Die Initiative zu einem Kalender mit neuen Himmelskarten ist hervorgegangen aus dem Bedürfnis nach didaktischem Bildmaterial für meine Kurse. Zur Zeit meiner Ausbildung zur Ernährungsforscherin auf der Landwirtschaftlichen Universität wurde ich von dem Klassenlehrer einer 7. Klasse der Waldorfschule gefragt, ob ich die Sternkunde-Epoche übernehmen wolle. „Sterne gucken“ war ein neues Hobby von mir, aber ich hatte noch niemals Klassen unterrichtet. Zusammen mit den Kindern den Himmel zu erkunden, das ist doch etwas Besonderes! Und so ergab sich eins aus dem anderen. Auch die Eltern wollten den Himmel betrachten lernen und auch von anderen Schulen erfolgten Kursanfragen. Im Land der Blinden ist der einäugige König.

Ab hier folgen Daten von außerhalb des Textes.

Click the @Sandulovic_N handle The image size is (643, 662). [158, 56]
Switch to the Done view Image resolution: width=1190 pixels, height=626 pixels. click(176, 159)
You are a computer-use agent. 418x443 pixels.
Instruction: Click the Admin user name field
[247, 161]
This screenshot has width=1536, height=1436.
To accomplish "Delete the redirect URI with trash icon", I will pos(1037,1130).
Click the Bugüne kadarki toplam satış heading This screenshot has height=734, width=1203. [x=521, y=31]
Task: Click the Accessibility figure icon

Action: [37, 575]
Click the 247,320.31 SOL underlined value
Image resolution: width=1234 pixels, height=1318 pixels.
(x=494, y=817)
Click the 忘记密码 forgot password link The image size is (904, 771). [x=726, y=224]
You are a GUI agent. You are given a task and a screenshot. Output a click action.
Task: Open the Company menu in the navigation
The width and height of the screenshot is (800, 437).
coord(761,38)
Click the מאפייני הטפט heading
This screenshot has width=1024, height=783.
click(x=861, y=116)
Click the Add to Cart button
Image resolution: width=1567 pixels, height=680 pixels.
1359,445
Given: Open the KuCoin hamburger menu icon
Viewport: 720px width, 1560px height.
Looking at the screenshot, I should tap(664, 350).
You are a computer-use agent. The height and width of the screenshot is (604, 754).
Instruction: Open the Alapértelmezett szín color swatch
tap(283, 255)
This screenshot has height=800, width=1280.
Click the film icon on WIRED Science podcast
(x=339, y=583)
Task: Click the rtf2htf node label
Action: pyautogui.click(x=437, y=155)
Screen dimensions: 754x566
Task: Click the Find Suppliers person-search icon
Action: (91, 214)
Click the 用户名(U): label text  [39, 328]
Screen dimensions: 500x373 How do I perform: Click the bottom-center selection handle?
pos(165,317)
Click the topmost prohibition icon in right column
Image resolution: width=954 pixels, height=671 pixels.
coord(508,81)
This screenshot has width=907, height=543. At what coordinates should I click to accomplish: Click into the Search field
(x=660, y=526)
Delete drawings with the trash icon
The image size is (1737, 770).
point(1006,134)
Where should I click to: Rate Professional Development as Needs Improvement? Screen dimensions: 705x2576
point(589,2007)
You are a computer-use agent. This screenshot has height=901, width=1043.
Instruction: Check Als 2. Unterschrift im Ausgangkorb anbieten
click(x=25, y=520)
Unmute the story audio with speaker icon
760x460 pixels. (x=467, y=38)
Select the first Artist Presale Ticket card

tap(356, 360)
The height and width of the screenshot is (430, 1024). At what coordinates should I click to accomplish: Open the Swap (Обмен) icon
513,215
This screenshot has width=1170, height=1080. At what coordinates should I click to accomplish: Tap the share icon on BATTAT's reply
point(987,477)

Die Bewegungsübungen in den Kursen, die dazu dienten, den Weg der Sonne und der Tierkreisbilder kennenzulernen, brachten den Erwachsenen Befriedigung. Sie erfuhren, dass sie auf diese Weise viel mehr lernten als durch das Studieren kluger Bücher. In meinen Anfangsjahren als Lehrerin waren die Konjunktionen von Mars mit Jupiter und Saturn eindrucksvoll. An der Art und Weise, wie die Planeten sich einander und der Sonne näherten und wieder auseinandergingen, ließ sich so vieles entdecken!
Es ist etwas Besonders, in andere Länder zu reisen und den Menschen dort zu zeigen, wie bei ihnen der Tierkreis sich bewegt. Als ich in Deutschland zu unterrichten begann, überraschten mich die sehr gut durchdachten Fragen, die mir entgegenkamen. Ich musste tüchtig arbeiten. Geschichtliche Themen wie der Ursprung der Namen und Figuren der Tierkreisbilder erwiesen sich als überraschend spannend.
In meiner Nachbarschaft steht ein Hinweisschild mit einer Fahrradroute nach Berlin und weiter bis Sankt Petersburg. Auf dem Weg in das östlicher gelegene Berlin sieht die Umgebung tagsüber anders aus als zu Hause. Die Nahrung ist anders, die Menschen sprechen eine andere Sprache, doch nachts sind wir sozusagen Brüder und Schwestern: Dann können wir alle dieselben Sternbilder am Himmel bewundern. Der vertraute Himmel ist auch hier anwesend und man fühlt sich „zu Hause“.
Reist man jedoch nach Norden oder Süden, ändert sich der Nacht- und Taghimmel. Die Sonnenwärme in den Morgenstunden, tags und abends, die Dauer der Dämmerungszeit und die Länge des Tages sind anders, als man es gewöhnt ist. Das ist eine energische Aufforderung an unsere Anpassungsfähigkeit. Die Menschen, die im Norden Europas wohnen, leben in solchen anderen Verhältnissen als die Südeuropäer.
Das Aufschauen zum jeweiligen örtlichen Himmel kann zu einem harmonischeren „Miteinander“ in Europa beitragen.